Text and item location entries
○ ○ ○ ○

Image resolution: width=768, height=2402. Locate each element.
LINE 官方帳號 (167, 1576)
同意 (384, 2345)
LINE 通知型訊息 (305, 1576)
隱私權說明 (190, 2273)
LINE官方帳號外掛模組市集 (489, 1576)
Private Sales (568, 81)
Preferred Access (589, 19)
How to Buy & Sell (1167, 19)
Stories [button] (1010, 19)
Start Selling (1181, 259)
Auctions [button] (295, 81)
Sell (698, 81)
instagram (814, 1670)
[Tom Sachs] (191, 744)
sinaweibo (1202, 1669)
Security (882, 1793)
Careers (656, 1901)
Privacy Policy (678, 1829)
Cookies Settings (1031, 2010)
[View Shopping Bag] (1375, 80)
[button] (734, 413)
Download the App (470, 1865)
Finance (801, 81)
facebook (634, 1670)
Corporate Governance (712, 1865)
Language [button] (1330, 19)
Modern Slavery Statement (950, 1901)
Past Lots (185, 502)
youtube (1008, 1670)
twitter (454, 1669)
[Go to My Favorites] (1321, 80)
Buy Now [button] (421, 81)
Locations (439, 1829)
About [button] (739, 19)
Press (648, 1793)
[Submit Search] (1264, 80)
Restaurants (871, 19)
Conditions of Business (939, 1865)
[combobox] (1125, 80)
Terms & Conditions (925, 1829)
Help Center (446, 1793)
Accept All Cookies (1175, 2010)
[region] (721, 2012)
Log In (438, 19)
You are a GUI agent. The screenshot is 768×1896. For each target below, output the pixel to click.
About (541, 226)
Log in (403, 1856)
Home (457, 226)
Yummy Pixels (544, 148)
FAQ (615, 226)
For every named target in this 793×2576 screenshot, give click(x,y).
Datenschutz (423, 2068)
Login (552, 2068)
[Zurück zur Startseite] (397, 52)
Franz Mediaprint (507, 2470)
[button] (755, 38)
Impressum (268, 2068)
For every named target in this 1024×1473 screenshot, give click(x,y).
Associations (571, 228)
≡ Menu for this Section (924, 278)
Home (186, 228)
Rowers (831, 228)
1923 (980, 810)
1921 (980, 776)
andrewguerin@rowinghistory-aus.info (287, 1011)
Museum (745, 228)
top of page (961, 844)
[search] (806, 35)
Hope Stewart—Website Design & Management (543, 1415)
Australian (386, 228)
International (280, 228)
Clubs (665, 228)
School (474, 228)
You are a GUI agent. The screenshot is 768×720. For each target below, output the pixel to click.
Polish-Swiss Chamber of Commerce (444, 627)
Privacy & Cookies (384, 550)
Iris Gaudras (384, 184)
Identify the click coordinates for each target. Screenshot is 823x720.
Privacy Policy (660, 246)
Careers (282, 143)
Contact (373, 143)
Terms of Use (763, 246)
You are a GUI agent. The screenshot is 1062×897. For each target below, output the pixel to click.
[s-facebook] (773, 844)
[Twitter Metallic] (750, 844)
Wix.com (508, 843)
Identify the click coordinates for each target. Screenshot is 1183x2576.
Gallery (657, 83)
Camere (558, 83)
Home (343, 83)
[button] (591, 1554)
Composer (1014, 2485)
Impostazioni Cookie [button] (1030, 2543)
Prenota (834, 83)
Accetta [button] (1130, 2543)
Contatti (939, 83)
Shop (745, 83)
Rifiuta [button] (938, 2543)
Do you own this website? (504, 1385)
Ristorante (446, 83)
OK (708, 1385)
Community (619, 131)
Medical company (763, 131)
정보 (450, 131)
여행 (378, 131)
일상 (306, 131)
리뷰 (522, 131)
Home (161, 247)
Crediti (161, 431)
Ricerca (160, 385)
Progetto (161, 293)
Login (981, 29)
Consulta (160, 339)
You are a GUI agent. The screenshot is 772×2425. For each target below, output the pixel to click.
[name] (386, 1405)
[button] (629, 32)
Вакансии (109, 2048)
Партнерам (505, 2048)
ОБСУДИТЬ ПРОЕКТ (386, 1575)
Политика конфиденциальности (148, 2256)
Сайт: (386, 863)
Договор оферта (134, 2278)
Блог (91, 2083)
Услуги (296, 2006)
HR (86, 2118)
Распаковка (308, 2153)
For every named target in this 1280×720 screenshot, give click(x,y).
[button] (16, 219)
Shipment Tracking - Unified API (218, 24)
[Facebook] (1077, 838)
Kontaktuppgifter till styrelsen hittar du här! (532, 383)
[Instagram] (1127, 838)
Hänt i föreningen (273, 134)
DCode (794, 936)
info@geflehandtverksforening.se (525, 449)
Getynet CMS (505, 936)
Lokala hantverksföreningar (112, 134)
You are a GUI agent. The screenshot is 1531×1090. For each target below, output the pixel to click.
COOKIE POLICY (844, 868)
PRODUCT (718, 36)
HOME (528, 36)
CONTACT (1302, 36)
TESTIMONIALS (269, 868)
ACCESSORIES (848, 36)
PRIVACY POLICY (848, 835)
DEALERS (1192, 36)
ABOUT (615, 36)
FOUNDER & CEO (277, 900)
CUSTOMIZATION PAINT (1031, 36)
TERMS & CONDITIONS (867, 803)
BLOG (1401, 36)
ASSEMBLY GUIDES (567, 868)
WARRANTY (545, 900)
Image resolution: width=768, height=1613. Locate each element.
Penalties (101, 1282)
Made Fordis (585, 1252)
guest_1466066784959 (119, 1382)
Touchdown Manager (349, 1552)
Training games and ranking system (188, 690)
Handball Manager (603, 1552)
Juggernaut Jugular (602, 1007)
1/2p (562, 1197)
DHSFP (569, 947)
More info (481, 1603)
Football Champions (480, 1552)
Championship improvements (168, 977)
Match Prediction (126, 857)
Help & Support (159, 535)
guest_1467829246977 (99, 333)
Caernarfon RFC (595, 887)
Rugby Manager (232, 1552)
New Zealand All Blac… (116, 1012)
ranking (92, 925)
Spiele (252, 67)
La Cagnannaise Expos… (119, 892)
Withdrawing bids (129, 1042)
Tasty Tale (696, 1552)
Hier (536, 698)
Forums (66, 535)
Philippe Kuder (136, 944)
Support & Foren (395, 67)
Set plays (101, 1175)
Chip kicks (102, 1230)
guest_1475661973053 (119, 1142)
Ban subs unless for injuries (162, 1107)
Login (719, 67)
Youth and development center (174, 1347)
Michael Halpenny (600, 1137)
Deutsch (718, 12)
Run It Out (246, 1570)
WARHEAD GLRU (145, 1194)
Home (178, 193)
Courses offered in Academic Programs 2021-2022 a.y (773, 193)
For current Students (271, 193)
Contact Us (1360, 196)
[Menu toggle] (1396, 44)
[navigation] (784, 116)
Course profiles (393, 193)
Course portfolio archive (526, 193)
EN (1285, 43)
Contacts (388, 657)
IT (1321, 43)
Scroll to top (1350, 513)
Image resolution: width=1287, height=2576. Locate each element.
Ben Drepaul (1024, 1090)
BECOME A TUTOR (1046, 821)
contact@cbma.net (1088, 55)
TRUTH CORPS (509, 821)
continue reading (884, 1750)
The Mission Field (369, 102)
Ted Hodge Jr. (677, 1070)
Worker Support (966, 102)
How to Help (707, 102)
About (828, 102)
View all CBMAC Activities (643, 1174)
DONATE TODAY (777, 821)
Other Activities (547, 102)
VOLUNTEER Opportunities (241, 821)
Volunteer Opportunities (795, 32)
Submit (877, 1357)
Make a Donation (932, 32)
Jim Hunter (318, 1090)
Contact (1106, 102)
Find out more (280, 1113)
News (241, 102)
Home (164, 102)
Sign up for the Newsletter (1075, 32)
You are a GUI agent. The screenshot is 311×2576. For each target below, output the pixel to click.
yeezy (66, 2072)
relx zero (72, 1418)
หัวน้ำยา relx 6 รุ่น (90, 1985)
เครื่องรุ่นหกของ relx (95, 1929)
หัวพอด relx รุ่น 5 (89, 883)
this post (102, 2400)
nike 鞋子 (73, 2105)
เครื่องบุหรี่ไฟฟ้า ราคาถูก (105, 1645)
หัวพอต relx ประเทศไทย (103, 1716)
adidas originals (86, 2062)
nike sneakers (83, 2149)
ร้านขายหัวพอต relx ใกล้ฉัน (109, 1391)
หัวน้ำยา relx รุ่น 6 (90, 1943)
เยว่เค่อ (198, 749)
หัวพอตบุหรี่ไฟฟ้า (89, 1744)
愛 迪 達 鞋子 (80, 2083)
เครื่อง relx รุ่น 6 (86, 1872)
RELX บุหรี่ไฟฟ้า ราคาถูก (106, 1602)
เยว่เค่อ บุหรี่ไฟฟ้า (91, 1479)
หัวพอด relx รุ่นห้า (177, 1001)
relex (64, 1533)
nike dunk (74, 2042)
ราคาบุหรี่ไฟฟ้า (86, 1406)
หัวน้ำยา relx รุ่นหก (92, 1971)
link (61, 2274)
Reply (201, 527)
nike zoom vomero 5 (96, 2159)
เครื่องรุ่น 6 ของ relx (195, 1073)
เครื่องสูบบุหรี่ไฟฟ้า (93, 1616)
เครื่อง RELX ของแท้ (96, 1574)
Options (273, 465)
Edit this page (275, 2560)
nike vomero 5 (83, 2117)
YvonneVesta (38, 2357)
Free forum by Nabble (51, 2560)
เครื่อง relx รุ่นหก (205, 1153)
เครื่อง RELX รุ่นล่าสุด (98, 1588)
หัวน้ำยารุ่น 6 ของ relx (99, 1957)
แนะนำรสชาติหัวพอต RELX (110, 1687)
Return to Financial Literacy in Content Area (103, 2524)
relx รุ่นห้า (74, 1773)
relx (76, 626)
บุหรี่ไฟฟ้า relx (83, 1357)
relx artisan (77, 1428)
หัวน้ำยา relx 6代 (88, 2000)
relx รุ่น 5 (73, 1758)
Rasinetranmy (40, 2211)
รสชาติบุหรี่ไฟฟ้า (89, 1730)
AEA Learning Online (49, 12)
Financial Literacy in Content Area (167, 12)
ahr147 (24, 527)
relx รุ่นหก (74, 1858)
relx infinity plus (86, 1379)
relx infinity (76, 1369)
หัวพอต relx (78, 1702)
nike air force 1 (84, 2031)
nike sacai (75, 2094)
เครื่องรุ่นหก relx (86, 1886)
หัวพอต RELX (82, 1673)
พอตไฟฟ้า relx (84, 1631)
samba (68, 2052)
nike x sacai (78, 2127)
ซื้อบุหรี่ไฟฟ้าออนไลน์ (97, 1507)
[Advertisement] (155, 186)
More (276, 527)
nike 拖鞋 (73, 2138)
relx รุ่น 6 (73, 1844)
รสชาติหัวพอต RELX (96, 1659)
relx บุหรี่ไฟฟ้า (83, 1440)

○ ○ ○ ○

Collect every line of the material above that contains the word "Identify".

Solution to the exercise:
Identify the click coordinates for each target. Screenshot is 823x720.
Identify the click coordinates for each target. Screenshot is 1183x2576.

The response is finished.